*To do*.
A – According to the blog posts about a toilet seat and Microsoft's Bing, what does throne improvement cost with the help of Wallie-World and plastics?
B – From the blog posts about a toilet seat and Microsoft's Bing, reproduce the passage that begins with the words containing "Have a seat!" and ends with "don’t result in the answer that people are seeking.".
C – Write the next part of the blog posts about a toilet seat and Microsoft's Bing, picking up after their final sentence.

*Selection*.
Sunday, May 31, 2009

Throne Improvement

You might think that the nature and quality of a toilet answers only to the purely pragmatic function of getting waste out of the building as swiftly and smell-lessly as possible. But in this, you'd be wrong. The appearance and condition of toilet parts can be as important as whether or not it flushes. A recent case in point was our upstairs toilet (the one between the changing table and the glass block wall). Here is its original condition:

Besides looking like it came from the--well, whatever decade it was that wood-grained toilet seats came into fashion--our seat had the added liabilites of seeming a little grungy on the undercarriage and beginning to deteriorate at its brass hinges. At least, they used to be brass. However, as if sickened by their position in society, the copper flanges had long ago turned green:


Now instead of metal mounting screws, plastic bolts hold the seat to the porcelain bowl. Though safe from corrosion, I don't know whether the plastic will hold up as well to the normal stresses of human weight, ups and downs. We'll see.

At worst, I'll have to replace the toilet seat every couple of years. That would be an expensive proposition, I'm sure, if we wanted to keep the natural wood grain look. However, with the help of Wallie-World and plastics, throne improvement comes at just $10 a pop.

Have a seat!

~emrys

Friday, May 29, 2009

The Power of Decision

Microsoft just hired Qi Lu, super-brainiac-mastermind-guru-of-internet-searching, in order to boost its chances of getting an elbow into the market that Google dominates. Qi Lu is at the core of a new effort by MS entitled "Bing." You can check it out here.

Clicking on the "Why Bing" button, I found an introductory letter about this "Coming Soon" engine.

Another search engine? Nay! Don't call it a "search engine"--here's why, in an excerpt from that letter:
"So far in 2009, there are four and a half websites created EVERY SECOND as the web continues to expand. While more searchable information is cool, nearly half of all searches don’t result in the answer that people are seeking.

At the same time, the way the world searches is changing. You want more than just information. You want knowledge that leads to action.

The truth is you've evolved. It's time search caught up.

So we had an idea. Start over. And we did.

We took a new approach to go beyond search to build what we call a decision engine. With a powerful set of intuitive tools on top of a world class search service, Bing will help you make smarter, faster decisions. We included features that deliver the best results, presented in a more organized way to simplify key tasks and help you make important decisions faster."

Did you feel that? Did you feel the earthquake?

Probably not--the tremors have been going on for about a decade.

Bing acknowledges what we already knew: "nearly half of all searches don't result in the answer that people are seeking." In other words, Google is a firehose of internet information, and we're trying to drink from it. Or the internet is a forest, and we're scavenging for food. We want "knowledge that leads to action." I want a drink, or edible roots and berries--not the poisonous ones. Bing has unearthed--again, for the first time--the great liability of the search engine: increased access to information (or choice) does not necessarily lead to better decisions.

So we need a "decision engine." We want "smarter, faster decisions." Genius. Pure genius. Bing has hit the nail on the head.

*Material*.
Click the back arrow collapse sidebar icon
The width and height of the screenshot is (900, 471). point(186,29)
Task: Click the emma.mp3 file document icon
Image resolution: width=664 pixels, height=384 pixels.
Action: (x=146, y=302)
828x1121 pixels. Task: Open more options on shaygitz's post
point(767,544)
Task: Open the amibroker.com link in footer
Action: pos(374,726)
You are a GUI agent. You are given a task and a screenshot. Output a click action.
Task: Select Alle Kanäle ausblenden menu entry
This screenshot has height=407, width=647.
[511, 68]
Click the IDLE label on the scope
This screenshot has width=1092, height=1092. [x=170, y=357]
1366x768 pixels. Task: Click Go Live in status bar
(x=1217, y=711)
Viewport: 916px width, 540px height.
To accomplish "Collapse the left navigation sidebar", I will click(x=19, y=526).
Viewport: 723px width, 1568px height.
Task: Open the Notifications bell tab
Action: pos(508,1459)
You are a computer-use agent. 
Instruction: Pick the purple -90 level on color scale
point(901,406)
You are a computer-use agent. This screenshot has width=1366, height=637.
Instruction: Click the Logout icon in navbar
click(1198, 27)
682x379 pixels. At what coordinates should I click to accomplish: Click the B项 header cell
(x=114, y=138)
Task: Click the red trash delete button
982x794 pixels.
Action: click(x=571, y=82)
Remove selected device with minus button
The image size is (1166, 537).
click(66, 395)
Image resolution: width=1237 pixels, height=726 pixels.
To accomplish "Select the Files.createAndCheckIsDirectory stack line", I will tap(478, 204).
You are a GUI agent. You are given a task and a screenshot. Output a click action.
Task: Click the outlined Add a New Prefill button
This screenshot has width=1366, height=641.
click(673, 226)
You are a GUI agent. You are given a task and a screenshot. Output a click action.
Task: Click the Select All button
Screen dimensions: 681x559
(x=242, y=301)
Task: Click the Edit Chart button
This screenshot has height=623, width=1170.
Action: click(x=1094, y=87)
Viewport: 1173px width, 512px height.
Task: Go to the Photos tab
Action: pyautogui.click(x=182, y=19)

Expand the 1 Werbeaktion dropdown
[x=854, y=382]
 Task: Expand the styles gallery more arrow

*Outputs*.
A – $10 a pop.

B –
Have a seat!

~emrys

Friday, May 29, 2009

The Power of Decision

Microsoft just hired Qi Lu, super-brainiac-mastermind-guru-of-internet-searching, in order to boost its chances of getting an elbow into the market that Google dominates. Qi Lu is at the core of a new effort by MS entitled "Bing." You can check it out here.

Clicking on the "Why Bing" button, I found an introductory letter about this "Coming Soon" engine.

Another search engine? Nay! Don't call it a "search engine"--here's why, in an excerpt from that letter:
"So far in 2009, there are four and a half websites created EVERY SECOND as the web continues to expand. While more searchable information is cool, nearly half of all searches don’t result in the answer that people are seeking.

C –
Bing will sift your search results into logical categories (like, in the case of searching for a restaurant to patronize tonight, the categories of parking, prices, rating, and others) and display results in rankings on each page of results. Want to know where will have the best prices in San Francisco? Bing will tell you just where to go. It will search, categorize, sort, and rank, so that your search becomes a decision. Just like that.

That move from search to decision-making is one that will make us all breathe a sigh of relief. After all, I cannot count the number of times I have searched on Google, only to find I have to modify and repeat my search in order to get what I really wanted to make a decision (about, say, where to buy treehouse lumber).

The thing about hitting the nail on the head, though, is that you have to ask, Who put the nail there?

We can be clear that a Google search will show us the most popular sites that contain our keywords. But how precisely will Bing determine its categories? Will I trust that Bing's "logical" categories fit the way I think about the search at hand? If I'm looking for a restaurant that's been in that neighborhood the longest, that's family-owned, and has the friendliest staff, how will I know Bing will address those categories? Or will it always be about parking, price, and critics' ratings?

The power of a "decision engine" is that it takes the chaos of the internet search and narrows it to make choice easier. This narrowing is necessary--without it, we would never be able to choose anything. But how we narrow our choices may be as important as how quickly we choose. And who chooses the categories by which we make choices has the real power in the process of choice. By using Google, I know that my choices will be narrowed only by number of hits on a site. I get to narrow it further by searching again. More work--but more freedom. With Bing, my choices will be narrowed for me--less work for me, but taking one step closer to having the choice made for me. Isn't the fastest and easiest decision the one that is made by someone else?

Bing. Finally, I won't have to work as hard or think as much as Google makes me do. Yes, I've evolved--or maybe Bing will help me evolve. But into what? You decide--and let Bing help you.

May our decisions be not just faster and easier, but better. Who's going to promise that?

~emrys

Saturday, May 23, 2009

JennyMark Tagged Me

My friend Jenny tagged me in her blog (I think this is the second time she's done this to me) so here it is:  the fourth picture from the fourth folder.


 
Zoysia grass plugs that Emrys planted in April.  (not that they look a whole lot different now!)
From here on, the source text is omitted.